Celina Baljeet Basra

7 Reviews

Rated 0

Modern & contemporary fiction (post c 1945), Food security & supply, Family & health

A whimsical and innovative debut novel, HAPPY is the story of a starry-eyed cinephile who leaves his rural village in Punjab to pursue his dreams- set against the global migration crisis.

'A MIRACULOUS NOVEL' MEGHA MAJUMDAR
'PLAYFUL AND PROFOUND . . . USING WRY HUMOUR TO DELIVER A DEAD SERIOUS MESSAGE' MELISSA FU
'A BONKERS STORY THAT READS LIKE A FINE TEN-COURSE MEAL' GARY SHTEYNGART

A young cinephile leaves his rural village in India with big dreams, only to find himself trapped in menial jobs and forced to work off a debt he may never repay.

In a small farming village in Punjab, India, a boy crouches over his brother's phone in a rapeseed field watching clips of Godard's Bande a part on YouTube.

His name is Happy Singh Soni and when he's not sleeping among the cabbages and eating sugary rotis, Happy dreams of becoming an actor, one who plays the melancholy roles; the sad, pretty boys, rare in Indian cinema. He plans a clandestine journey to Europe, where he'll finally land a breakout role.

After a nightmarish passage to Italy, Happy still manages to find relief in food and fantasy, even as he is forced into ever-worsening work conditions on a radish farm by the syndicate involved in smuggling him to Europe to pay off the supposed debt they claim he has accrued. While disillusionment amongst the farm workers rise, Happy will find the love - and tragedy - that his favourite films always promised.

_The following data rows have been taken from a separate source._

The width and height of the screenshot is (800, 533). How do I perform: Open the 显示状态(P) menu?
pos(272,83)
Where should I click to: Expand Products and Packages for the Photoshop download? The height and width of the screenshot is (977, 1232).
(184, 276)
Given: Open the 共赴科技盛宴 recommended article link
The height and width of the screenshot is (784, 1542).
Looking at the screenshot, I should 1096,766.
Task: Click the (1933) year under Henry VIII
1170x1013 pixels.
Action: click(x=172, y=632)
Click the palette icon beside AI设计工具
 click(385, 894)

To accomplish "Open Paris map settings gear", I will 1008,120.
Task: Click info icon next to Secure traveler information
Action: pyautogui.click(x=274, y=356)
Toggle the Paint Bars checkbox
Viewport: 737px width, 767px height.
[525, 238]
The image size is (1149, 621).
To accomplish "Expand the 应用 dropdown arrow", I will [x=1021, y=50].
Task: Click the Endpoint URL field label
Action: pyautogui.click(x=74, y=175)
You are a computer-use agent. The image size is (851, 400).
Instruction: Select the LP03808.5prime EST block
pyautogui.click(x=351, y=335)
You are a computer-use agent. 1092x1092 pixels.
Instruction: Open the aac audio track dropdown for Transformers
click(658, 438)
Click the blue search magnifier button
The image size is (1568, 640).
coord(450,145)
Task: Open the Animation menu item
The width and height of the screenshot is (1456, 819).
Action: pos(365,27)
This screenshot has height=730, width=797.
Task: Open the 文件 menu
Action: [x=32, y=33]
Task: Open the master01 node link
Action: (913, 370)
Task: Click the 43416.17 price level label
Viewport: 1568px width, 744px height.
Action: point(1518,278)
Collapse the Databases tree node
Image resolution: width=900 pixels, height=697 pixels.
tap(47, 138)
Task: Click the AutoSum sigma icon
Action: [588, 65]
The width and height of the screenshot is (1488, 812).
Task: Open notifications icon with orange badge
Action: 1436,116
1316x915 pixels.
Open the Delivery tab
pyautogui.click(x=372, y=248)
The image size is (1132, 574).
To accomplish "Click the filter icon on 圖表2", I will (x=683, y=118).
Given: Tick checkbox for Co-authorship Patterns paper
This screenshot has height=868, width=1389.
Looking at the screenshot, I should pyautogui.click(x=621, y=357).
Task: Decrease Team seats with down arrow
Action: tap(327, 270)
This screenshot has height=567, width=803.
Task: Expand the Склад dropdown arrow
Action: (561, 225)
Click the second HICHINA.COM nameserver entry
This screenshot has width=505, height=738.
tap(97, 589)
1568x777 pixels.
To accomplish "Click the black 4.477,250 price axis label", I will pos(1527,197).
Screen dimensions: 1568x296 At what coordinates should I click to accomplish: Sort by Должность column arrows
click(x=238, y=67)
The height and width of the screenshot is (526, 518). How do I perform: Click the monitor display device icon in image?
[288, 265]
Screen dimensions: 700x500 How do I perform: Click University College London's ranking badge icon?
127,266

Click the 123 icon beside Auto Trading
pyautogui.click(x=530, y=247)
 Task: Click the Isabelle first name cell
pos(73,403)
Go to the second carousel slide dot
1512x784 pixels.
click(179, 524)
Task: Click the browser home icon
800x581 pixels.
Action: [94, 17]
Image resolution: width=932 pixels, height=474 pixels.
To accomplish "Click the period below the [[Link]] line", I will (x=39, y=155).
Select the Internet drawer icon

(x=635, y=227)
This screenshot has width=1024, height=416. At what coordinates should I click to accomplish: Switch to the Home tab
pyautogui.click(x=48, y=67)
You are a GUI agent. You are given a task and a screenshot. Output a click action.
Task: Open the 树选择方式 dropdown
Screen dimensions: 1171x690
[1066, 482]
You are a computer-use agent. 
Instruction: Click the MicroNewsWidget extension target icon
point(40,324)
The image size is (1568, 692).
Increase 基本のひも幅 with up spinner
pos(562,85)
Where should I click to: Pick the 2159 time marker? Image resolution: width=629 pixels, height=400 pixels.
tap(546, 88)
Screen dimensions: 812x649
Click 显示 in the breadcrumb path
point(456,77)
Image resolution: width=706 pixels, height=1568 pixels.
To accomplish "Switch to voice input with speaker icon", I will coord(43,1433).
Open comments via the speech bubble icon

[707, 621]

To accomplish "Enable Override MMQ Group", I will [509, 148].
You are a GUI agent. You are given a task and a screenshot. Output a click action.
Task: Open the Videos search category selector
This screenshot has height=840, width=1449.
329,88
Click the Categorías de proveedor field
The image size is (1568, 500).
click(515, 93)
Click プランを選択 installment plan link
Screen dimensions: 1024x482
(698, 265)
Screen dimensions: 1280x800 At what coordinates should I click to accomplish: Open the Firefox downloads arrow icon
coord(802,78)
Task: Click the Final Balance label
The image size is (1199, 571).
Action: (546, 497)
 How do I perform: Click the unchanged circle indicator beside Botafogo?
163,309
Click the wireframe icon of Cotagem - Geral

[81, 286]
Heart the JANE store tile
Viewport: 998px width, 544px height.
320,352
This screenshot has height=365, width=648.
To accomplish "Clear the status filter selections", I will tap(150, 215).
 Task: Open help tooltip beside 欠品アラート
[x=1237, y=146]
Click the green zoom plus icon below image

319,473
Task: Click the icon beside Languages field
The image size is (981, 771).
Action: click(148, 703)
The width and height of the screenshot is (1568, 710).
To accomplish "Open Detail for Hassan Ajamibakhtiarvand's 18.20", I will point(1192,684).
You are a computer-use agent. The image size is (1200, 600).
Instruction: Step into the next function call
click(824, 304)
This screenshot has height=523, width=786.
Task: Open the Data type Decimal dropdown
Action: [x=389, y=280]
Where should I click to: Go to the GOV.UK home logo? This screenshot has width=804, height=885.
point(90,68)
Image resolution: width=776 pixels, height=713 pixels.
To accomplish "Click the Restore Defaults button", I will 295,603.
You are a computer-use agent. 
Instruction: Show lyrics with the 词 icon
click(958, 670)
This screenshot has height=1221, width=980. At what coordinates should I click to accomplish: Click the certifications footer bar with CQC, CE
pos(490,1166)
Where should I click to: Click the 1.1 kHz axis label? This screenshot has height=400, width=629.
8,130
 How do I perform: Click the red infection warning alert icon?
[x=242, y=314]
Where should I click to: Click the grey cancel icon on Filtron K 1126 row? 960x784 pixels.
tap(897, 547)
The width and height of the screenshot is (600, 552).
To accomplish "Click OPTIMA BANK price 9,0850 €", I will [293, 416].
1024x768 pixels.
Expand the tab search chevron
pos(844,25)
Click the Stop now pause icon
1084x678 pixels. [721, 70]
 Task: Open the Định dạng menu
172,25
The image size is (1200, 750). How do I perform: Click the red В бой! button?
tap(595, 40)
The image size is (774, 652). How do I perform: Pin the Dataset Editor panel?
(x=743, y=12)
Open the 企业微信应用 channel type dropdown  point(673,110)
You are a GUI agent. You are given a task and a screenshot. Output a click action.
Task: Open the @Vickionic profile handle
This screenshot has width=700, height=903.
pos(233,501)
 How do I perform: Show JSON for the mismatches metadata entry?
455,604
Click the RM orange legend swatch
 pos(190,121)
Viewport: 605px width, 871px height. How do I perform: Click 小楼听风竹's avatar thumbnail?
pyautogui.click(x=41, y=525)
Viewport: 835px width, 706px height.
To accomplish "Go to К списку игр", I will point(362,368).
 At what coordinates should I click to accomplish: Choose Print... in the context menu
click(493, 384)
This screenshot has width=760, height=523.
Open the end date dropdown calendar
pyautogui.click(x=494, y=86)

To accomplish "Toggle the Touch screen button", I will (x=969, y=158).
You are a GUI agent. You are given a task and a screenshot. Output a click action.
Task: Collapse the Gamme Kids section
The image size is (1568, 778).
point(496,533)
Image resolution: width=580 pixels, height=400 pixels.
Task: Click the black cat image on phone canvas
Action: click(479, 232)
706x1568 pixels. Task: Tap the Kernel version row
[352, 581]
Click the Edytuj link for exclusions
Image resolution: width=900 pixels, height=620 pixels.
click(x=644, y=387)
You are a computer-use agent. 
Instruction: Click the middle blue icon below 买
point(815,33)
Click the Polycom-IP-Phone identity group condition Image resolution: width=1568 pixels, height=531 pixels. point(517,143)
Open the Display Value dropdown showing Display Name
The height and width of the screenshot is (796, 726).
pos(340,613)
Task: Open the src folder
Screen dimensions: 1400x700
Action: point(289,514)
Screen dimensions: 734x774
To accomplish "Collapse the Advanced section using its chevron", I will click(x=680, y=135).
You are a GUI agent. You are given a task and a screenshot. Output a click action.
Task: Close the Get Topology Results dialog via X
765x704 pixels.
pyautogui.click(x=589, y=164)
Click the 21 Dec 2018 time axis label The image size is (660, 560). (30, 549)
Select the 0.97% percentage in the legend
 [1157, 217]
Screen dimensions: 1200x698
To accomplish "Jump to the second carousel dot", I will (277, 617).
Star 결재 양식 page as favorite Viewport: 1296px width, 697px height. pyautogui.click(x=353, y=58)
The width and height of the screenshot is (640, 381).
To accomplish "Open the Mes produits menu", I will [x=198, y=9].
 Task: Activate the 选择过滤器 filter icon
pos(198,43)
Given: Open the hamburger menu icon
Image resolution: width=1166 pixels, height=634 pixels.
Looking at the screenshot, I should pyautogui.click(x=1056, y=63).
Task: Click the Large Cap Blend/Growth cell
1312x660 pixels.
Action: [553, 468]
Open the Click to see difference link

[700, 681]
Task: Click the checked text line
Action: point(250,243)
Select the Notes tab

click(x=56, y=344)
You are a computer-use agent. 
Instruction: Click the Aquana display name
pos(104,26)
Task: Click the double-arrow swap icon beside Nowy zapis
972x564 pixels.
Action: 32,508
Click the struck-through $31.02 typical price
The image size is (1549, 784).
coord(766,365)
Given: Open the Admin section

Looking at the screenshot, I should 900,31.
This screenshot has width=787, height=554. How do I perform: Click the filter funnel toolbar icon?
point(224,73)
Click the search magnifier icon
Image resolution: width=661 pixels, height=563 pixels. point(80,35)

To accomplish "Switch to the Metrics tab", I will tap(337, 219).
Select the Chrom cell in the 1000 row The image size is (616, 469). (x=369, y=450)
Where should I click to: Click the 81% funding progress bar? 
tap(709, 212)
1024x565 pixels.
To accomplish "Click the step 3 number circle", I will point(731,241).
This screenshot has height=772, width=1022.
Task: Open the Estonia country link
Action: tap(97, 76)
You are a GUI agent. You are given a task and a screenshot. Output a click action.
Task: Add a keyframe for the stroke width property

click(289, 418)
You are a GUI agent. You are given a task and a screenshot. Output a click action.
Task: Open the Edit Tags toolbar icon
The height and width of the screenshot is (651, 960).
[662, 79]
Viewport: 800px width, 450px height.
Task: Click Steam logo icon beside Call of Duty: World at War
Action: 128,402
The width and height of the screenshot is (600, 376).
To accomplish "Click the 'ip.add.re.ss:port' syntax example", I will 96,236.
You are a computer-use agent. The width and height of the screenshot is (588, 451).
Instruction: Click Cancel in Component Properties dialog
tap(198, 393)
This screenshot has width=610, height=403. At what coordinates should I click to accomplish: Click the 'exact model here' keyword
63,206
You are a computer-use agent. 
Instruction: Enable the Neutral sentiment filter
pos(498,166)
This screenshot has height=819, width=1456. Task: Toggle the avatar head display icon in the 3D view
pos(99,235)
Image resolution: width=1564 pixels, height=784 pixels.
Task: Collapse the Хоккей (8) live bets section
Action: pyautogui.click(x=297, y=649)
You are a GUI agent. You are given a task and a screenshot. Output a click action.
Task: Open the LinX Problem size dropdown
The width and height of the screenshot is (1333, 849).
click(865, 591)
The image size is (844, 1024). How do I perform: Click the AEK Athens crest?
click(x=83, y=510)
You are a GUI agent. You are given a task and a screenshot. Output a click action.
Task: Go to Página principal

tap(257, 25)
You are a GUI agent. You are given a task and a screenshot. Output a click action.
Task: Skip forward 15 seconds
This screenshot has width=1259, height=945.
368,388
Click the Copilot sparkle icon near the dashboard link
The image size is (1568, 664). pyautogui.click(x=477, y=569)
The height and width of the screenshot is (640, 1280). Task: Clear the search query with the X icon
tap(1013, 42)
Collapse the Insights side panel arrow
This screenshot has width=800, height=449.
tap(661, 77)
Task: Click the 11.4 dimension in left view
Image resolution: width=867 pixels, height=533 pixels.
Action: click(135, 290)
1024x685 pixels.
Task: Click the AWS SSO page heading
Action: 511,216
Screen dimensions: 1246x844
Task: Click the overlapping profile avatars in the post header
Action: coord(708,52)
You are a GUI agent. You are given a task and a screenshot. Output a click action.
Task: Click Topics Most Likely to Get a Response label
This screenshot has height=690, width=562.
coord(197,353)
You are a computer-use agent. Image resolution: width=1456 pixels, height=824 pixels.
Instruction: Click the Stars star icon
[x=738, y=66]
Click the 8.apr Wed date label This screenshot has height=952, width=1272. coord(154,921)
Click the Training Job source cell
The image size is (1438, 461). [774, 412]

At turns funny and heart-breaking, sunny and tragic, Happy is a formally ambitious novel about the psychic fissures produced by the splintering of nations, and the lovely, generative, artful coping mechanisms created by generations of diasporic people. With this ingenious, daringly cinematic debut, Celina Baljeet Basra argues for the things that are basic to human survival: food, water, shelter, but also pleasure, romance, art, and the right to a vivid inner life.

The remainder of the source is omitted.